**Exercise requirements**: Print the records below exactly, omitting all pictures.
-.-.-
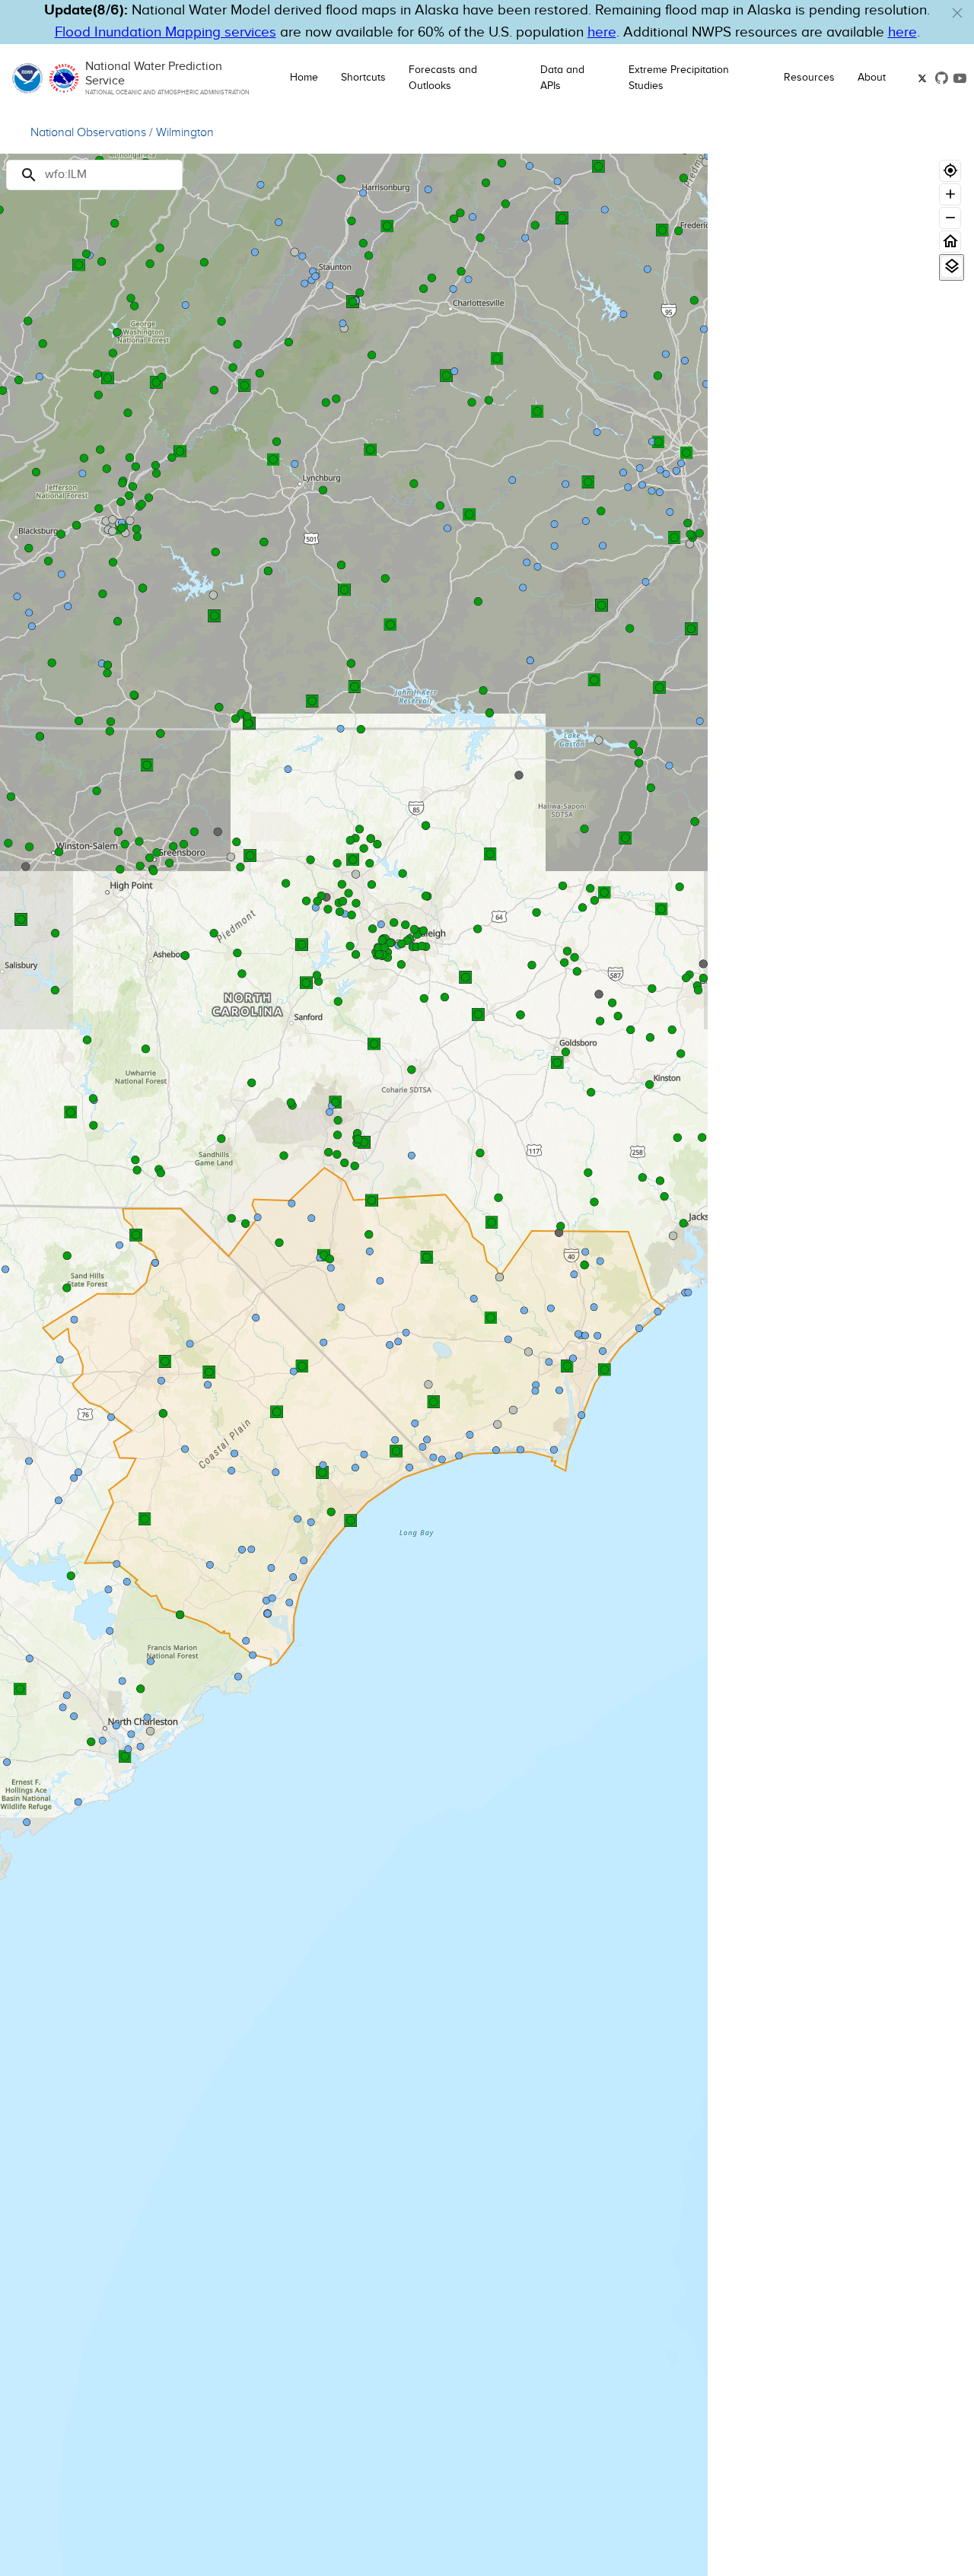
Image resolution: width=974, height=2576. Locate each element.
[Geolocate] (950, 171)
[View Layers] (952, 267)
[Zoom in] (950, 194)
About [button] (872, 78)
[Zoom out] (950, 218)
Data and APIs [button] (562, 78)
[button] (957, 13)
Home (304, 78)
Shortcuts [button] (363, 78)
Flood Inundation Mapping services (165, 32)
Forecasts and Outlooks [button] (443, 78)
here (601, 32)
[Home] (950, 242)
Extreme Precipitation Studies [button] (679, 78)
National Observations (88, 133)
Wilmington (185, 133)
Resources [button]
-.-.-
**Response area**:
Image resolution: width=974, height=2576. Locate each element.
[Geolocate] (950, 171)
[View Layers] (952, 267)
[Zoom in] (950, 194)
About [button] (872, 78)
[Zoom out] (950, 218)
Data and APIs [button] (562, 78)
[button] (957, 13)
Home (304, 78)
Shortcuts [button] (363, 78)
Flood Inundation Mapping services (165, 32)
Forecasts and Outlooks [button] (443, 78)
here (601, 32)
[Home] (950, 242)
Extreme Precipitation Studies [button] (679, 78)
National Observations (88, 133)
Wilmington (185, 133)
Resources [button]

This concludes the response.